/ScrapeSOU.jl

Lab 1 612

Primary LanguageHTMLMIT LicenseMIT

ScrapeSOU

Lab 1 for CIS 612, Fall 2022.

Scrapes a website for state of the union addresses.

Multithreaded implementation that accounts for some irregularities in the links.

Loads a Postgres Database from CSV file.

Installation

Download and install the latest stable Julia from JuliaLang.org or from the Windows store on Microsoft Windows 10 or higher.

Add this Github repository to your packages in the package manager.

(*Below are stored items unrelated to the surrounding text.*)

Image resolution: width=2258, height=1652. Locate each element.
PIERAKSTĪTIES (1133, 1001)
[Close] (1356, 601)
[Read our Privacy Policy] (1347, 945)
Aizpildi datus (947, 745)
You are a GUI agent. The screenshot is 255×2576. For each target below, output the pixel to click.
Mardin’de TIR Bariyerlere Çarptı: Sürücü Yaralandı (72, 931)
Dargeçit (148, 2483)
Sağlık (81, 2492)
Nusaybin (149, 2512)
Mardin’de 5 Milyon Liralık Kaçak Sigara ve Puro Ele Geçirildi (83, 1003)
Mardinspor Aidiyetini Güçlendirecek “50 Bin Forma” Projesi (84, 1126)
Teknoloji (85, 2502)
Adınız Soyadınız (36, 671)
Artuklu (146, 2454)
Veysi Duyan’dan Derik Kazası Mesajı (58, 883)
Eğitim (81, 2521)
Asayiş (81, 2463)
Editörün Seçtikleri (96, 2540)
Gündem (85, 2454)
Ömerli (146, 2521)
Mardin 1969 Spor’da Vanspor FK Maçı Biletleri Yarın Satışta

  • Enter the Julia REPL from the command line
    • $ julia
  • Enter the package manager
    • julia> ]
    • (v1.8) pkg>
  • Update your packages
    • (v1.8) pkg> update
  • Add this repository
    • (v1.8) pkg> add https://github.com/hairshirt/ScrapeSOU.jl
  • Use the package with using
    • (v1.8) pkg> {backspace}
    • julia> using ScrapeSOU
  • You can use an alias for a package name as in Python
    • julia> import ScrapeSOU as S
  • Most everything can be tab completed, no symbols in Modules are private.
    • julia> S. {TAB}
  • Every function in this package is documented with docstrings that can be viewed in the help mode
    • julia> ?
    • help>
    • help>ScrapeSOU
      • (Shows this README)
    • `help>ScrapeSOU.scrape
      • (Shows description, argument/return types, example usage)

Usage Examples

julia> html = scrape(BASE_PATH * LINKS)
julia> df = scrape_speeches(html)
julia> CSV.write("speeches.csv", df)
julia> conn = connect(USER, PASS, HOST, PORT, DBNAME)
julia> create_sou_table(conn)
julia> load_csv_table(conn, "speeches.csv")
julia> get_sou_table(conn, limit=10)
julia> html = scrape(BASE_PATH * LINKS)
julia> str = scrape_all_to_string(html)
julia> html = scrape(BASE_PATH * LINKS)
julia> local_html_links(html, "index.html")